» Task objective
Please convert the data from the line containing "You are a computer-use agent." down to the line containing "pos(103,11)", both included, into a numbered list with blank lines dropped. Leave the pictures out of your answer.

» Dataset extract
....................
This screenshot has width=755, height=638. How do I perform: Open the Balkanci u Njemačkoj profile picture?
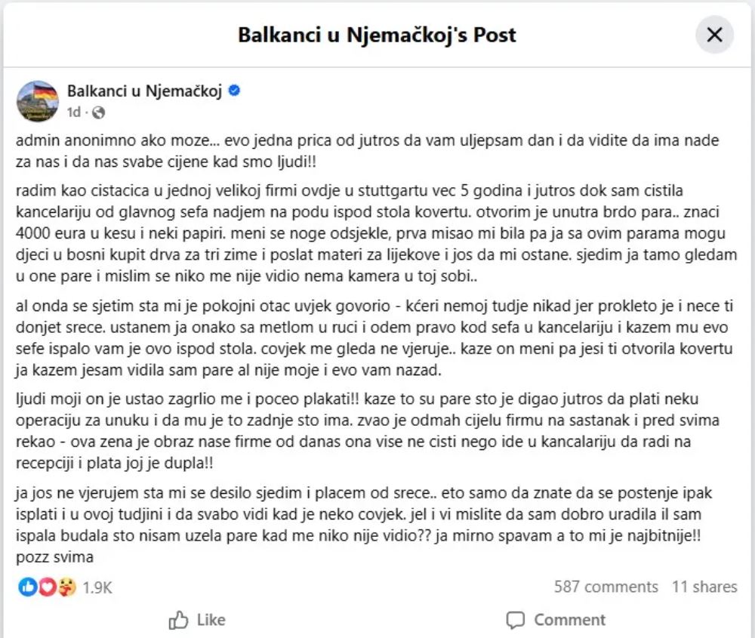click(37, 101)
....................
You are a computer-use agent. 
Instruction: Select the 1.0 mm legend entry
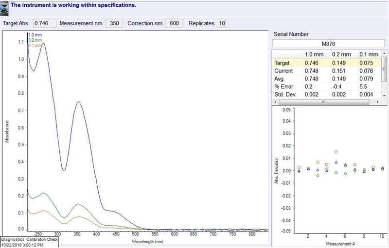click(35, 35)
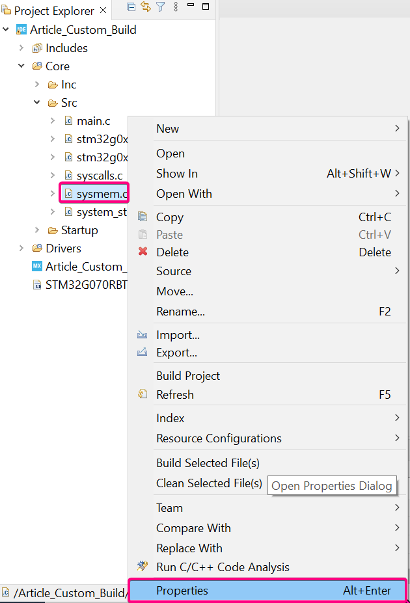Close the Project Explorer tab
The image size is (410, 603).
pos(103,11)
....................
» Written reply
1. You are a computer-use agent. 
2. Instruction: Select the 1.0 mm legend entry
3. click(35, 35)
4. Close the Project Explorer tab
5. The image size is (410, 603).
6. pos(103,11)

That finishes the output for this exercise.